Now looking back, speaking at all three of the events was a great privilege and a wonderful honor to be able to speak to the faculty and boards of an institution that has had such a dramatic impact on my life and consequently on the formation of The Potter’s House School as well. I’d like to share with you one of the addresses that I gave. This is the graduation address to the Calvin College graduates:
When I entered Calvin College in 1970, I wanted three things: to be well thought of, to enter a prestigious profession, and to make a lot of money—in other words, the basic American dream. Unfortunately, my plans were completely ruined by my experience at Calvin.
First, I met students who engaged me to think. Students like Carl Kromminga and Sam Wanner who challenged my complacency with questions like: “If you are a Christian, why aren’t you concerned about civil rights? Why aren’t you concerned about the poor?” I didn’t have answers to those questions. This left me intellectually engaged but sorely troubled.
By my sophomore year, I was questioning my whole faith. I knew that people had always thought of me as a good Christian, the boy who liked to please, but deep down I knew that my goals were empty—money, success, a respected job. It seemed that if this Jesus story was true, it would demand more of my life than I was giving it. If it wasn’t, then I might as well admit it and live as if it weren’t.
If this story were true, it wouldn’t just demand a little more of your life . . . but it would be the kind of story that you would give your whole life to.
God hounded me throughout the first half of my sophomore year, and this culminated in a rather dramatic experience. In November, I went to a prayer meeting where I said, “Okay God, I’ll give you my life, just do whatever you want with it.”

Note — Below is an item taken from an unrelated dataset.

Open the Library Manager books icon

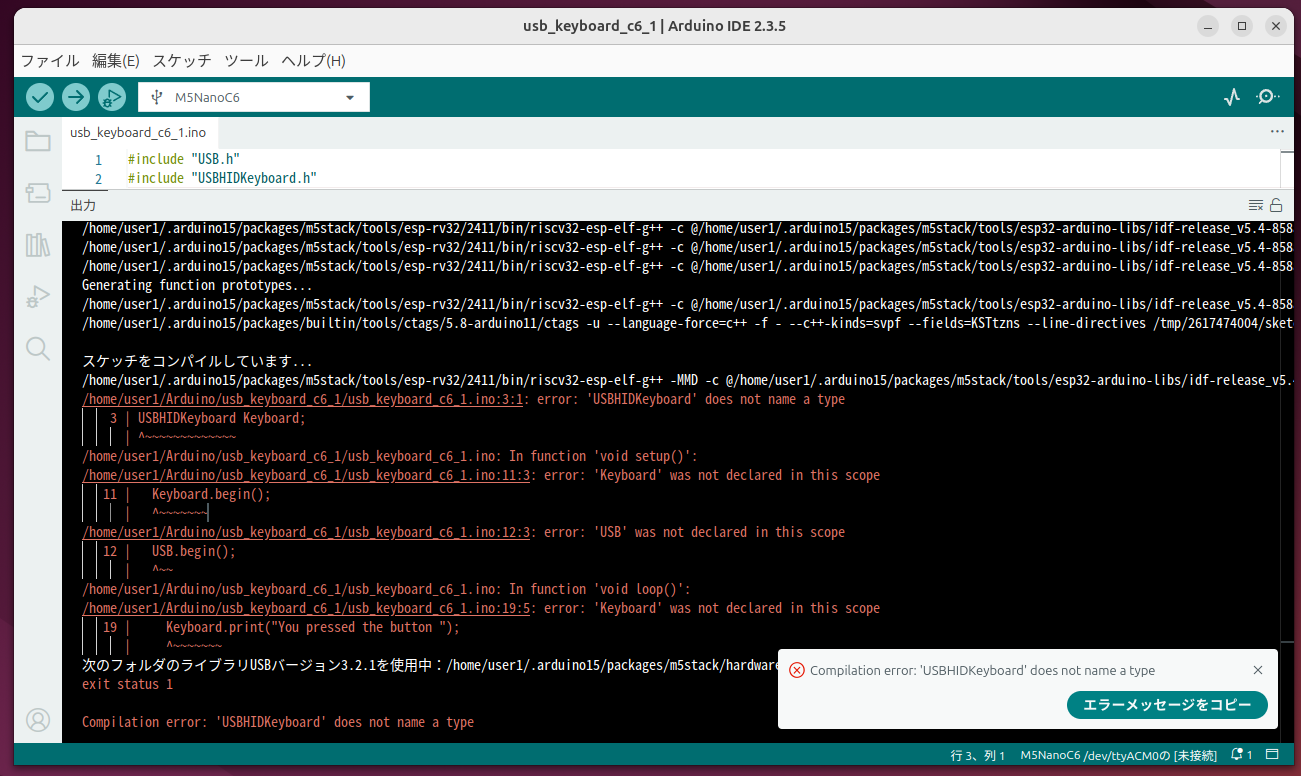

That was a pivotal moment in my life. Everything changed after that. My guidance counselor, Gertrude VanderArk, confronted me with these inspiring words, “You want to be a elementary school teacher.” It was a startling comment since I had never once considered it, but I knew she was exactly right and that it was what I was supposed to be. This profession ended up bringing me more joy than I ever could have imagined.
God also called me to share my life with like-minded people who were Calvin students. We began to live our lives like the second chapter of Acts, sharing all of our resources, and offering our lives up to God saying, “Please use us as a group. Show us where we can move to and make a difference.” We didn’t know where in the country that would be, but it turned out to be just a few blocks away from where we lived on the southwest side of Grand Rapids.
As we were listening to our neighbors and building relationships, God gave us 150 kids to work with each week. After six years of working with these kids with very little to show for it, the pastor of our neighborhood Christian Reformed Church said, “I think it is God’s timing for you to start a school.” This school became The Potter’s House, a school that offers a Christ-centered education to families who would never be able to afford it. We started with twelve students and two teachers who had quit their jobs to teach for free. Three Calvin professors, Bette Bosma, Katherine Blok, and Jim Kuipers, lent their support as advisers for our crazy idea. Today we have 550 students, a staff of 70, and each year we raise 2.7 million dollars in scholarships.
When I said as a sophomore, “God, do whatever you want with my life,” I actually thought that I was throwing my life away. But God did so much more than anything I could have accomplished on my own. God’s plans were so much bigger than mine. The joy that has flowed into my life is so much greater than I could have imagined.
And so I ask you the same question that I asked myself, “If this story of Jesus is true, is it the kind of story that you give your whole life to?”